Here's the derivation (sorry, it's a bit wordy... I should draw a diagram and add points to it).

Draw a line from the centre of the small, tilted circle (C) to the point where the circle touches the equator (A). This has length r (radius of circle).

Now subtend an angle E upwards from the equatorial plane from the centre of the sphere and draw a plane. The plane will cut the radius of the circle at a given position X. Let's assign a length x to the line XA. Let's also name the point (actually two points, but we only care about one...) where the plane intersects the circumference of the circle B.

So, there is a triangle BCX in the plane of the circle.

The angle $\displaystyle \alpha$ is the angle between the South longitude line and the tangent of the circle at the point on the circle's circumference where the plane intersects the circle. This angle is the same as angle CBX.

Therefore:
$\displaystyle \sin \alpha = \frac{r-x}{r} = 1 - \frac{x}{r}$

$\displaystyle x = r(1-\sin\alpha)$

Now let's draw a line vertically downwards (from the persepective of someone sitting at the North pole) from X. The line hits the equatorial plane somewhere within the sphere at a point D. Let's assign the length h = DX.
If the sphere has radius R, then

$\displaystyle \tan E = \frac{h}{R-h}$ (since the small circle is tilted at 45 degrees)

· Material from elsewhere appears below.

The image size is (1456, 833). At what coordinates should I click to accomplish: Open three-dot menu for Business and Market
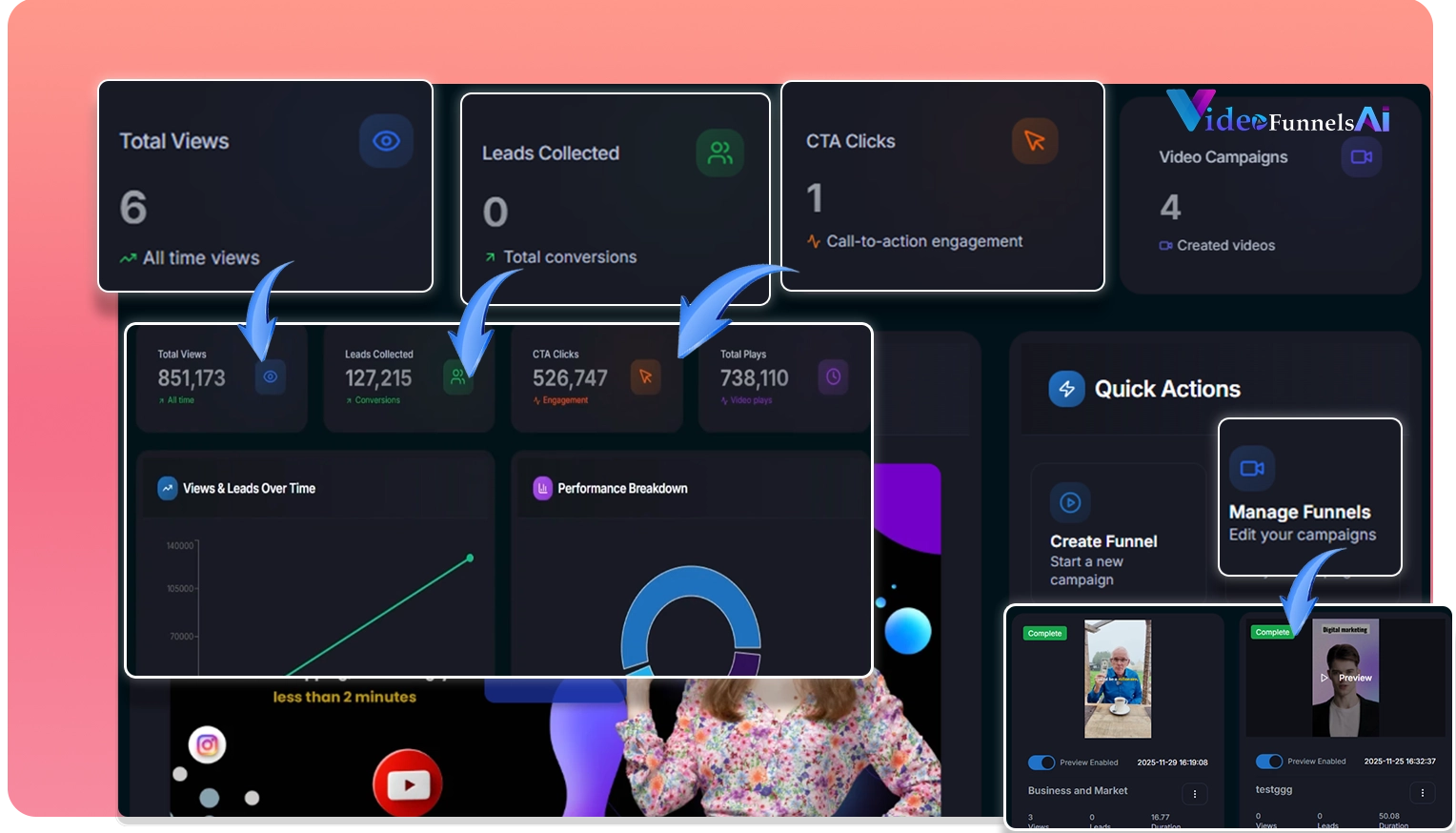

So far, we should have everything in accordance with the diagram posted by SteveUpson, albeit with names to some of the points and some algebraic letters assigned to various lengths.

We also know $\displaystyle h = \sqrt{2} x$ because of the 45 degree isosceles triangle with hypoteneuse AX. Therefore:

$\displaystyle \tan E = \frac{\frac{x}{\sqrt{2}}}{R - \frac{x}{\sqrt{2}}} = \frac{x}{\sqrt{2}R - x}$

We also know that $\displaystyle r = \frac{diameter}{2} = \frac{\sqrt{2} R}{2} = \frac{R}{\sqrt{2}}$

So $\displaystyle \tan E = \frac{x}{\sqrt{2}R-x} = \frac{x}{2r - x}$

Substituting for $\displaystyle x$:

$\displaystyle \tan E = \frac{r(1-\sin\alpha)}{2r - r(1-\sin\alpha)} = \frac{1-\sin\alpha}{1 + \sin\alpha}$

I don't know if it's equivalent to your result or not.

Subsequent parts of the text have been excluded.